Laura Unger, acting chair of the U.S. Securities & Exchange Commission, testified yesterday before a U.S. Congressional subcommittee about security analyst conflicts of interest, revealing the results of recent SEC investigations into the issue. Although she applauded efforts to minimize conflicts, she admitted they may never be eliminated.

Unger addressed the Subcommittee on Capital Markets, Insurance, and Government Sponsored Enterprises of the Committee on Financial Services. She suggested that the industry is doing the right things to mitigate conflicts of interest, “I recently called on the industry to take an active role in dealing with these and other problems surrounding analysts’ conflicts of interest. It is fair to say, that the industry, as well as the self-regulatory organizations have heard this call to action.”

Unger testified that SEC staff have conducted on-site examinations of full-service broker-dealers focusing on analysts’ conflicts of interests. SEC staff have reviewed firms’ written disclosures and have examined nine firms that underwrote significant numbers of IPOs, particularly Internet and technology-related IPOs.

Commission staff reviewed documentation and interviewed senior management of firms’ research and investment banking departments and research analysts. These examinations focused on analysts’ financial interests in companies they cover, reporting structures, and compensation arrangements.

The SEC’s preliminary observations shed some light on the extent of the conflict of interest conundrum. All firms examined confirmed that research analysts were not formally supervised by investment bankers.
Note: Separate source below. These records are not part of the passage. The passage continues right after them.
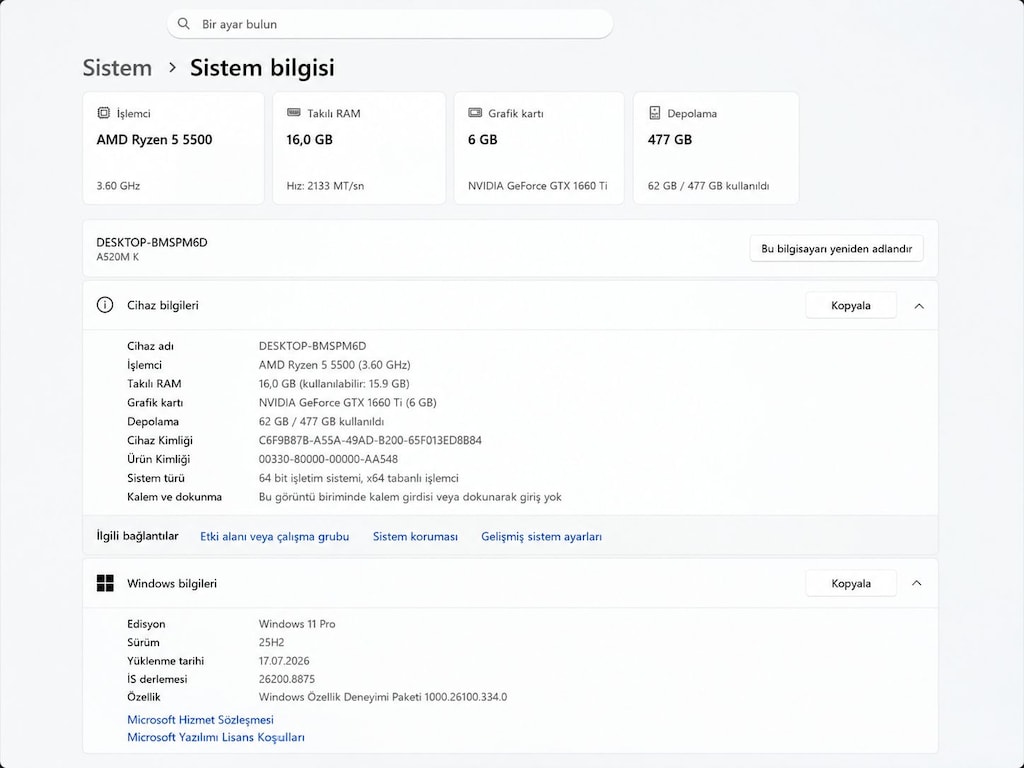Open the Depolama summary card
Viewport: 1024px width, 768px height.
tap(716, 148)
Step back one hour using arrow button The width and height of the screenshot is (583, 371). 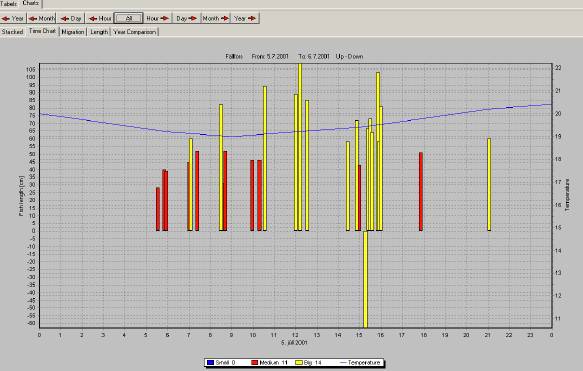[99, 18]
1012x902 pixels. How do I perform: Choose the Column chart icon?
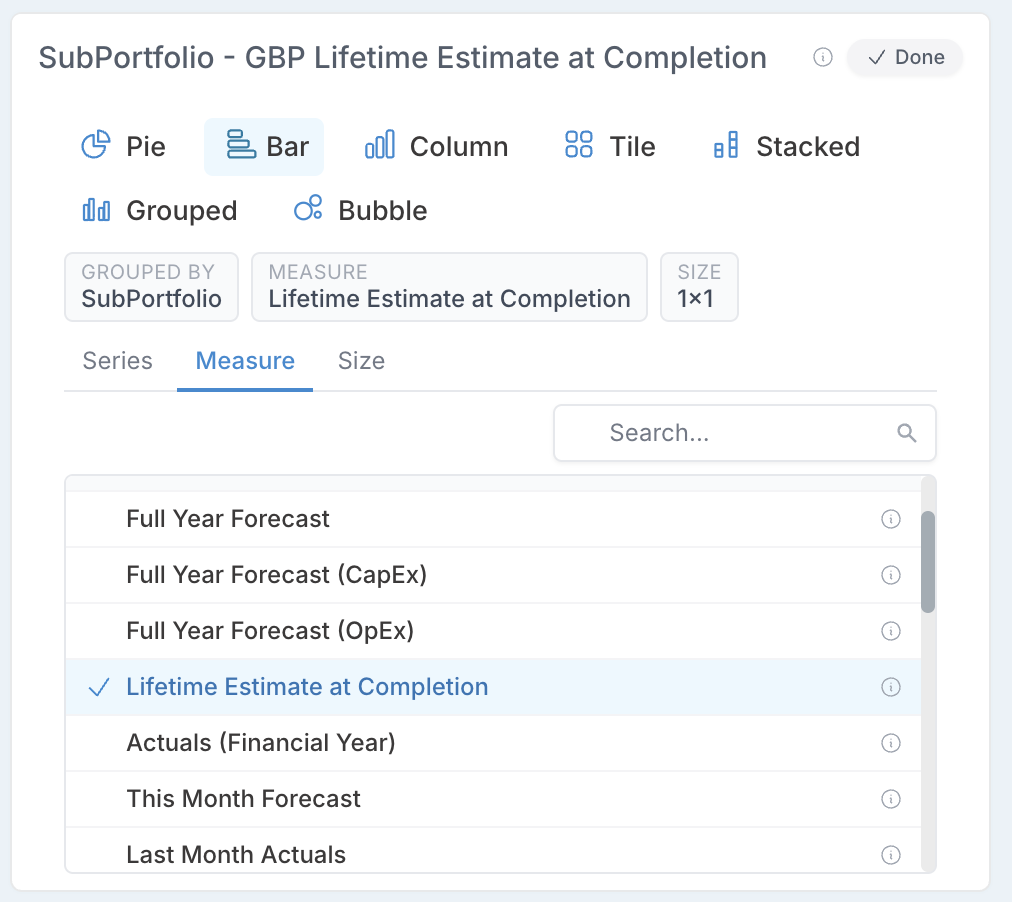[x=380, y=145]
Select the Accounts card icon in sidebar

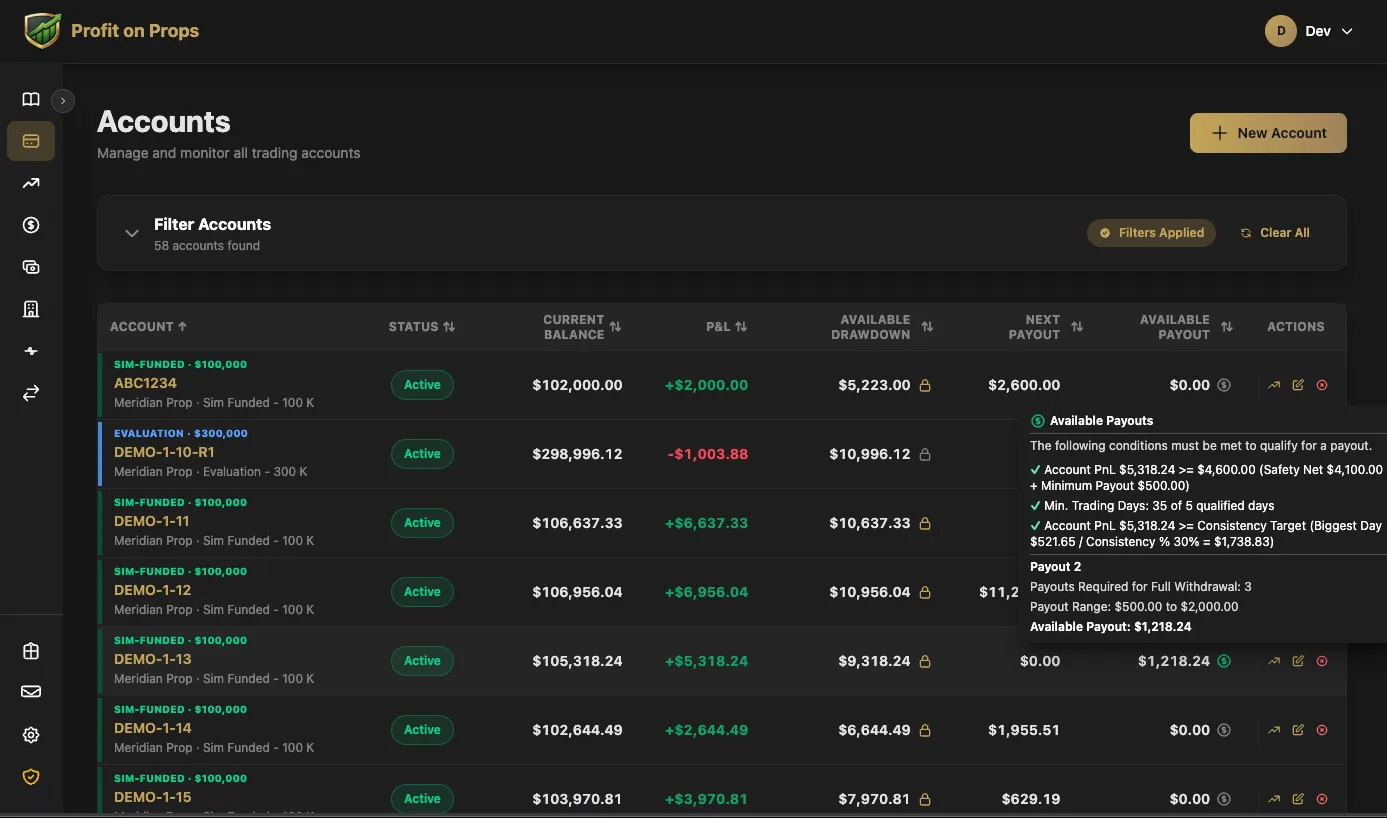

Nevertheless, all firms reported that research analysts provided assistance to investment banking, and many firms pay their analysts largely based upon the profitability of their investment banking unit. Seven firms reported that investment banking had input into research analysts’ bonuses.

Many research analysts were significantly involved with start-up companies well before the companies had established an investment banking relationship with a broker-dealer. “Many times, these analysts were invited to invest in these companies’ private placements, which were not available to the public generally. The staff also found that if the company went public and the analyst’s firm underwrote the IPO, the analyst always issued positive research on the company,” Unger testified.

SEC staff found that disclosure of analysts’ and firms’ ownership in recommended securities varies widely. Disclosure in analysts’ reports of whether the firm has an investment banking or other relationship with the company covered is limited to disclosure of whether the firm has recently acted as underwriter or market maker, as required by existing SRO rules.

Sell-side analysts routinely recommend securities during public appearances in the media, but rarely reveal any conflicts of interest to investors. Examiners found indications that some research analysts issued “booster-shot” research reports.

Unger noted that the industry, the SROs, and the SEC have recently taken action to improve the objectivity and independence of research analysis. She pointed out that the Securities Industry Association recently set forth “Best Practices for Research.”

Unger told the subcommittee that the SEC plans to work with the SROs to improve and more diligently enforce their existing rules governing the disclosure of conflicts of interest, but she warned that some conflicts may always exist.

“At a minimum,” she said, “the commission should continue to promote both clear, meaningful, and prominent disclosure, as well as effective investor education, so that investors may weigh for themselves the significance of any conflicts.”

“The role of investor education is particularly important because there are other pressures originating outside the firms that may affect research analysis and recommendations. Since these pressures are largely outside the control of the firm, arguably they are more difficult for the firm to address.” These pressures include the interests of institutional investors and issuers.